What is quantitative easing?

Quantitative easing is not a traditional way for central bank to intervene the economy. In order to define and express the quantitative easing accurately, it might be essential to capture the differences between traditional way and quantitative easing method. In usual case, central banks aim to increase the amount of lending activities in the economy indirectly through cutting interest rates, which is the fundamental policy instrument to maximize the employment (http://www.bbc.co.uk/news/business-15198789).
In practice, central banks employ open market operations to achieve the interest rate adjustment, which is the buying and selling of short term government bonds on the open market by a central bank. In detail, when central bank sells short term government bond to open market, which means the aggregate money supply would decrease. It is because that a part of money are no longer flowed in market as usual, instead, they are transformed to government bonds and hold by investors. In the opposite situation, when central bank buys short term government bond from open market, which means new money are injected to market by central bank through buying short term government bonds from investors.
In fact, the change of aggregate money supply is not the ultimate goal for central bank, instead, the short term market interest rate adjustment is the real policy intention for open market operations.
However, there is one particular scenario that open market operation mechanism cannot affect the interest rate, which is called liquidity trap. In normal cases, when there is new money flooded into market, the most probability reactions for rational individuals are to increase consumption/ investment and further boost the economic prosperity thanks to expansionary monetary policy. However, if people keep on hoarding cash no matter how new money flooded into market, it does not make sense that market interest rate would be adjusted due to money supply effects. In that case, the short term interest rate is either at or close to zero. At that time, the only option for central bank is to pump money into the economy directly, which is referred as quantitative easing. Under the quantitative easing method, the central bank would like to buy long term financial asset and thereby lowering long term interest rates. (http://www.federalreserve.gov/newsevents/speech/bernanke20090113a.htm).
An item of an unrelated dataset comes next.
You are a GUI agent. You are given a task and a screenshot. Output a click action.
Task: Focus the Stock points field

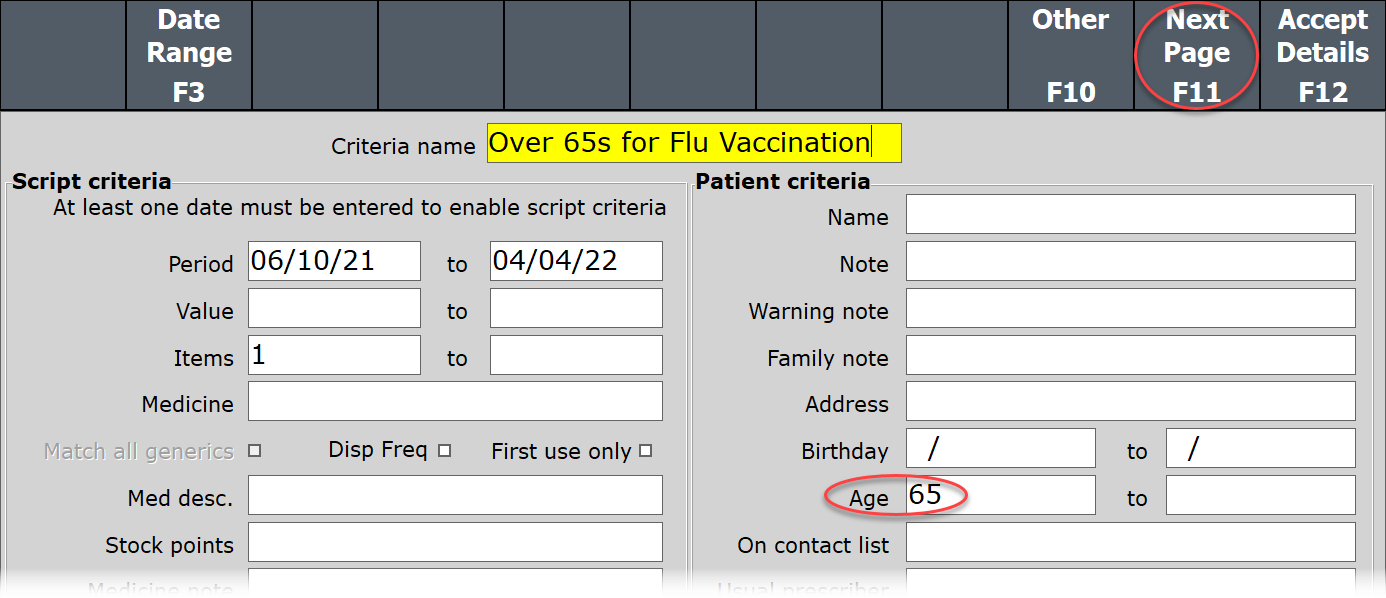coord(455,542)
The mechanism of quantitative easing to economy
There are five QE transmission channels. They are confidence, policy signaling, portfolio rebalancing, market liquidity and money (Bank of England, quarterly bulletin, 2011).
Policy signaling effects
This channel contains anything that economic agents predict the future monetary policy through the understanding of current policy, such as asset purchases (Bank of England, quarterly bulletin, 2011) For instance, asset purchases might release a strong signal that monetary authority aim to meet the inflation target or keep the interest rate at a lower level in a relatively long period. In fact, policymakers were concerned about the risk of deflation, which could decrease aggregate demand, lower economic activity or even serious recessions. Asset purchases could help to support spending through the signaling, which indicates inflation expectation is consistent with target (Bank of England, quarterly bulletin, 2011). Bernanke (2003) also presented that there is a strong link between monetary policy and stock market performance, it is because the most peers in stock market are extremely sensitive to relevant policy information and good at analyzing sophisticatedly (http://www.federalreserve.gov/boarddocs/speeches/2003/20031002/default.htm).

Portfolio balance effects:
In this channel, central bank asset purchases would push up the prices of assets (Bank of England, quarterly bulletin, 2011). In practice, when central bank purchases financial assets from market, it would increase the money holdings of investors. With more money holdings, it would definitely increase the purchasing power of individuals. Since the preferences of investors are different, some of them might be risk averse, some others may like to bear high risk and expect high return. With the money holding, it is likely to purchase financial assets for most of investors, unless for some that regarding money as the same characteristics with financial asset. With more financial assets transactions, in aggregate, it would boost the financial market prosperity and increase the overall price of assets. In general case, higher asset prices mean lower yields and reduce the cost of borrowings for households and companies, which would boost the spending gradually (Bank of England, inflation report, 2009). In addition, the higher asset prices could stimulate spending due to increase the net wealth effect of asset holders (Bank of England, quarterly bulletin, 2011).
Confidence effect
In this channel, asset purchases might have broader confidence effects thanks to higher asset prices (Bank of England, quarterly bulletin, 2011). In detail, once policy implemented to increase the economic outlook or overall market performance, it is most likely to enhance consumer confidence and boost the personal consumption or company investment.
Bank lending effect
“When assets are purchased from non-banks, the banking sector gains both new reserves at the Bank of England and a corresponding increase in customer deposits” With the more liquidity asset that banks have, it is possible to encourage bank increase the new loans. However, due to the size of balance sheet from bank’s own considerations and time lagged effects, the Monetary Policy Committee does not expect the substantial effects through this channel (Bank of England, quarterly bulletin, 2011).
Does quantitative easing really work under the current global economic circumstances?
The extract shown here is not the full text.